The first two arguments of `foldr` are replacements for the constructors

`(:) :: a -> [a] -> [a]` `[] :: [a]`

of lists. A fold function can be defined for any data type: just give replacements for the constructors of the data type.

とあるが、いまいち何を言っているのかわかりにくかった。
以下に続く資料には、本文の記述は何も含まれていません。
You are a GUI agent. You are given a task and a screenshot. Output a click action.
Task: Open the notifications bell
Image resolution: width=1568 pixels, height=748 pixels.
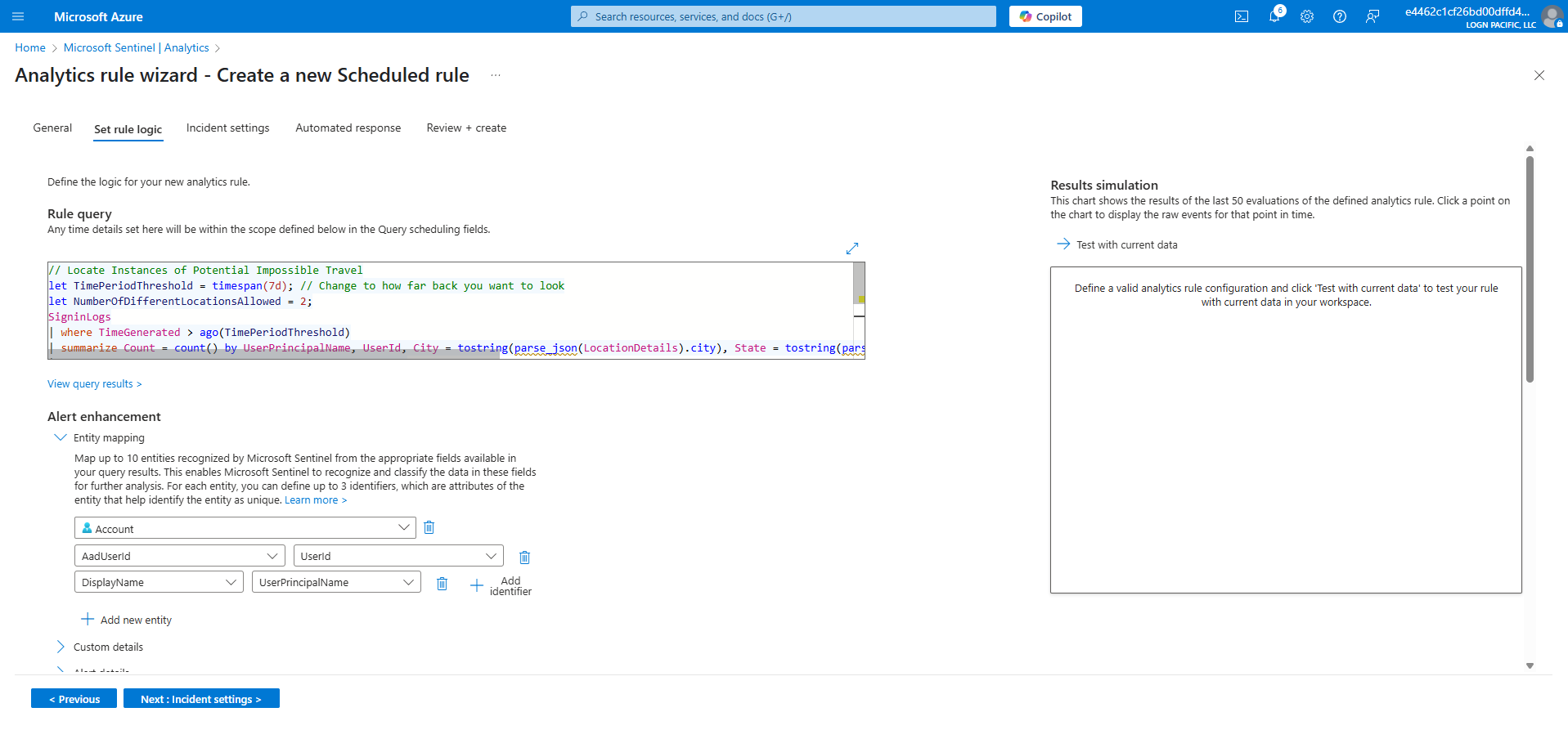[x=1274, y=16]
そもそももともと何処にあったconstructorをreplaceしているというのだろう？

```data Nat = Zero | data Succ Nat
```

のための`fold`を定義せよ：

```foldN :: (a -> a) -> a -> Nat -> a
foldN f e Zero = e
foldN f e (Succ n) = f (foldN f e n)
```

`data NEList = One a | Cons a (NEList a)`

のための`fold`を定義せよ：

```foldNEList :: (a -> b -> b) -> (a -> b) -> [a] -> b
foldNEList f g [x] = g x
foldNEList f g (x:xs) = f x (foldNEList f g xs)
```

この定義と比較すると、Preludeの`foldr1`

```foldr1 :: (a -> a -> a) -> [a] -> a
foldr1 f = foldNEList f id
```

となっていることがわかり、表現力が低くなっている。